The CORD-19 dataset, combined with existing knowledge on the role of glucose in related pathologies, provides an even more compelling case that elevated BG levels are a pre-condition for severe Covid-19. 

“The importance of elevated glucose levels compromising the very first defense of the lung as the key barrier to contain the virus and prevent an avalanche of infection and complications, is underappreciated in the CORD-19 database,” they wrote.

They stated that the potential importance of elevated BG levels in providing SARS-CoV-2 the ideal conditions to coat the spike protein and bypass the immune system was “not clearly recognized”.

“It required piecing together numerous lines of evidence across multiple sources to reveal how elevated glucose could be involved in the complications of the disease, such as driving the immune response into a cytokine storm and participating in the dysregulation of coagulation and thrombotic features.”

“Management of Covid-19, to some extent, considers management of glucose as an important component. But if this hypothesis is correct, glucose management may need to become a core strategy.”

With more than 80% of Covid-19 patients in intensive care units reported as being hyperglycemic, the researchers now encourage “tight control and management” of glycemia to give them potentially better outcomes. 

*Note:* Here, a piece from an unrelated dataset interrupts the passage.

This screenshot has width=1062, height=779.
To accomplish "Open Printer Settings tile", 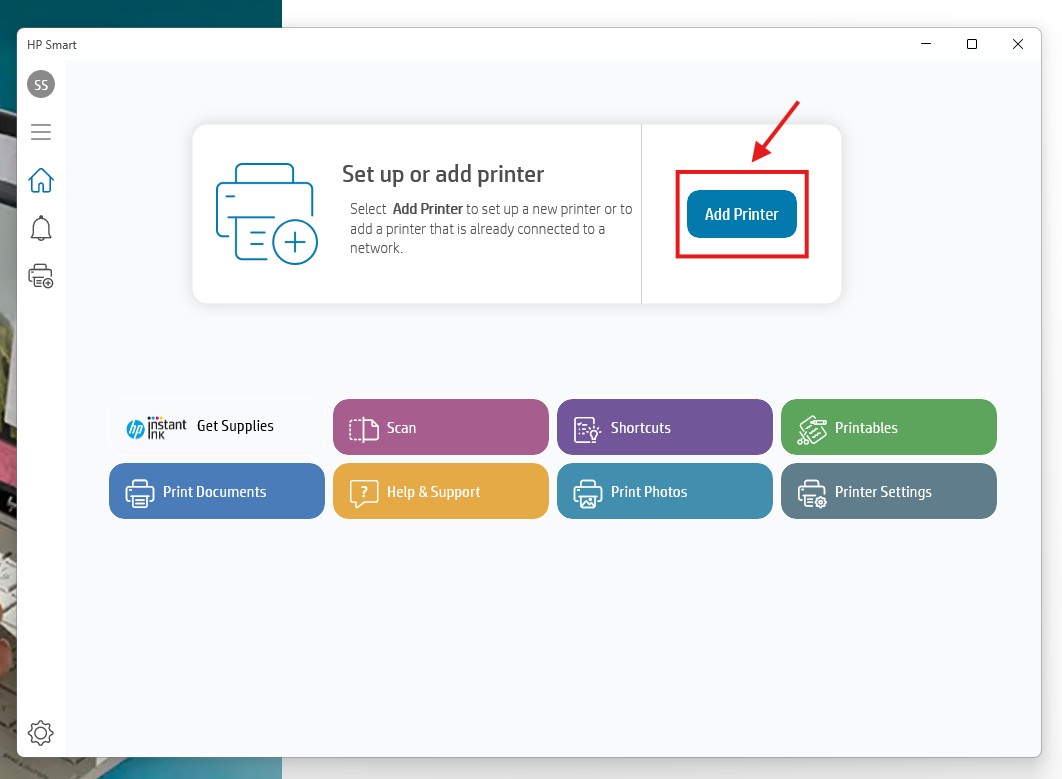I will point(888,491).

One potential treatment option for at-risk patients is the use of metformin, a common, FDA-approved drug for glucose management.

Aside from just lowering glucose levels, metformin also has some anti-inflammatory effects by reducing C-reactive protein levels, a biomarker for poor prognosis for the disease. It also provides cardiovascular protective, vasodilative and anti-thrombotic effects. Pending further clinical trials with non-diabetic people, these factors – in addition to other positive outcomes brought by metformin – suggest it may be protective against SARS-CoV-2 infection in at-risk patients.

Win for open science 

The machine developed as part of this breakthrough research is still early in its development cycle, requiring human curation of the data it gathers. And yet, with further enhancement, the researchers are confident it will play a significant role in answering more mysteries surrounding Covid-19 and other diseases. 

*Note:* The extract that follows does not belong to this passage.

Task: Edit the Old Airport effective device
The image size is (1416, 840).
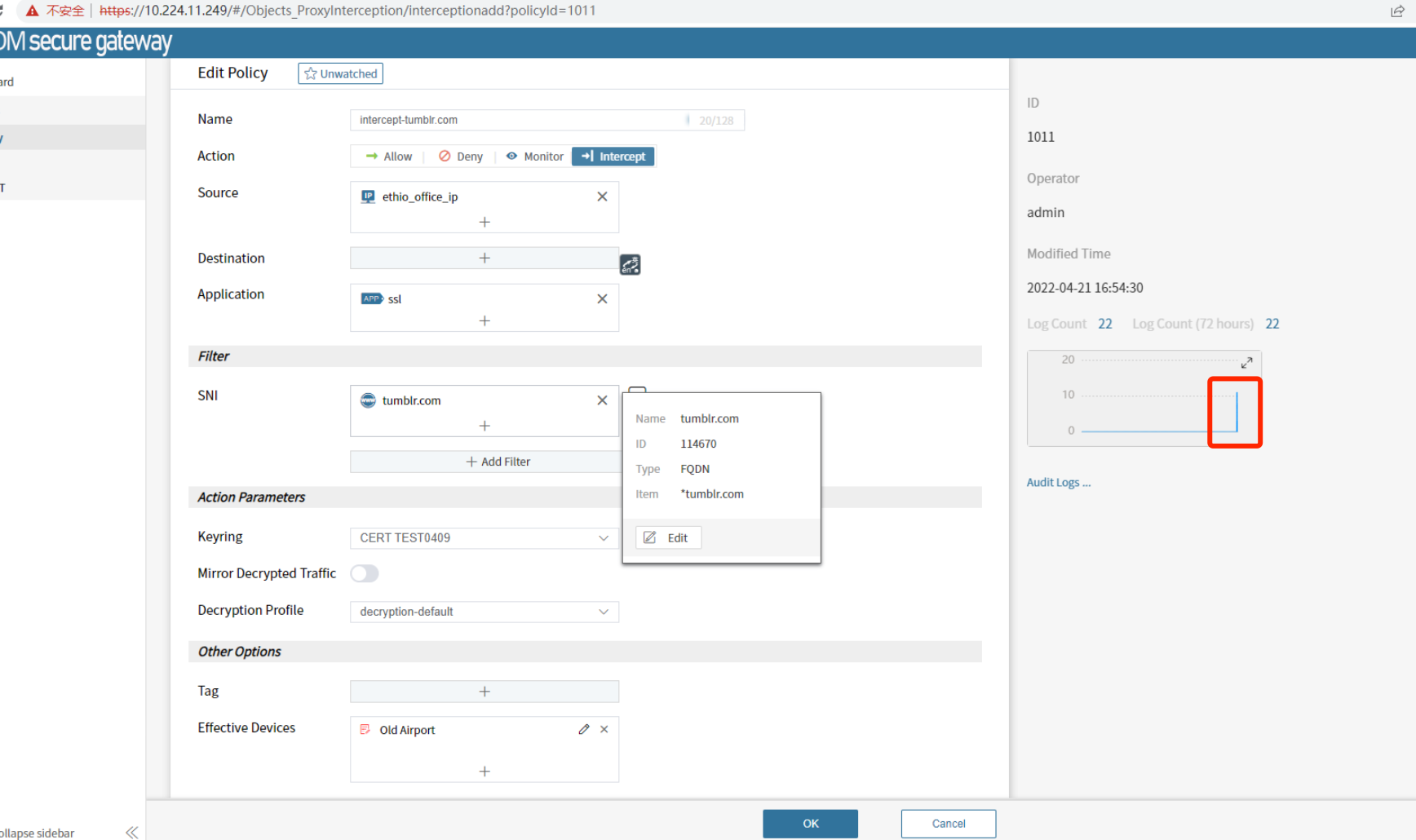Action: (x=584, y=730)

“Despite the shortcomings of the approach, it is today the only way to obtain a community view of the contents of such a vast literature dataset and it did allow us to extract a powerful community consensus on the role of glucose in the infection that has far reaching potential implications for this in future pandemics,” they wrote.

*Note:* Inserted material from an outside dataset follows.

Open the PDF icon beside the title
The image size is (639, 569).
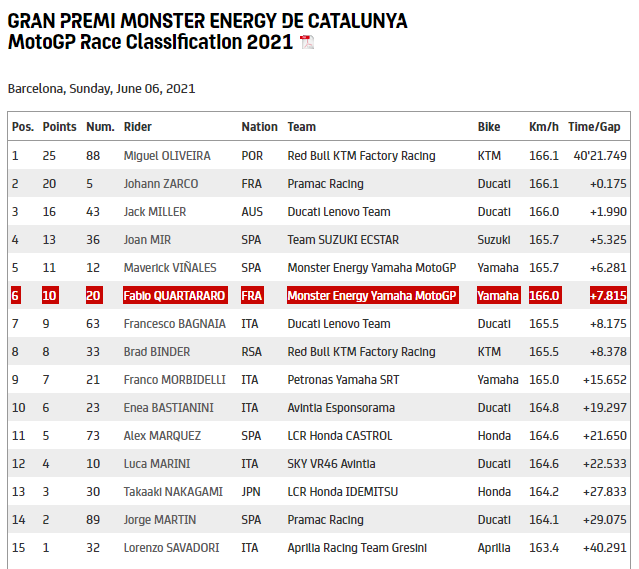click(307, 42)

“Rigorous clinical studies are therefore called for to determine whether elevated glucose is in fact the predominant underlying driver of disease severity.”

According to Markram, the vast quantity of research that the Blue Brain Project’s machine was able to tap into is a testament to the possibilities of open science.

“Is it right to only make publicly funded science papers open to the public during a pandemic when the same kind of techniques can be used to help address so many other diseases, accelerate science, and help save the planet from climate change?” he said.